### [Aim of the exercise]
Reproduce the listing below word for word and exclude any picture.

===== Materials provided =====

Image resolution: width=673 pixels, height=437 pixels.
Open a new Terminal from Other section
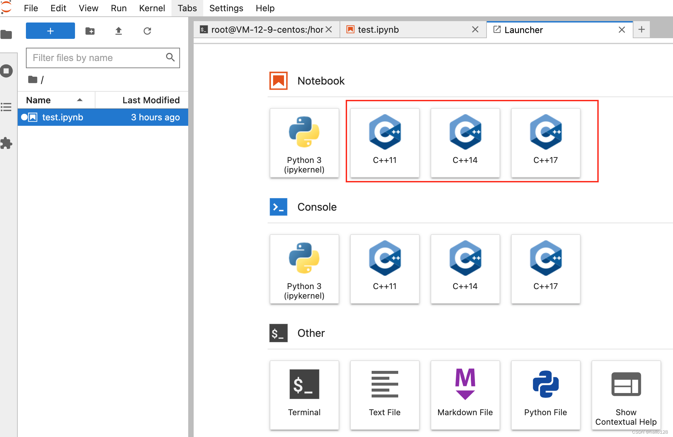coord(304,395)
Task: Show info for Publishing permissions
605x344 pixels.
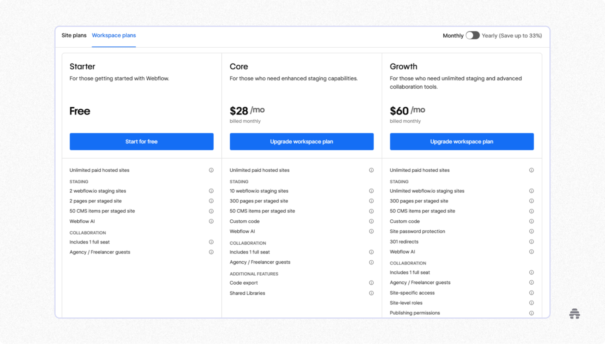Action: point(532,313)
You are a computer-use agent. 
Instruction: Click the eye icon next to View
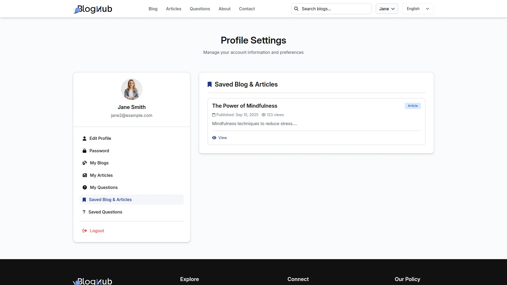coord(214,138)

=====

### [Expected output]
Image resolution: width=673 pixels, height=437 pixels.
Open a new Terminal from Other section
coord(304,395)
Task: Show info for Publishing permissions
605x344 pixels.
Action: point(532,313)
You are a computer-use agent. 
Instruction: Click the eye icon next to View
coord(214,138)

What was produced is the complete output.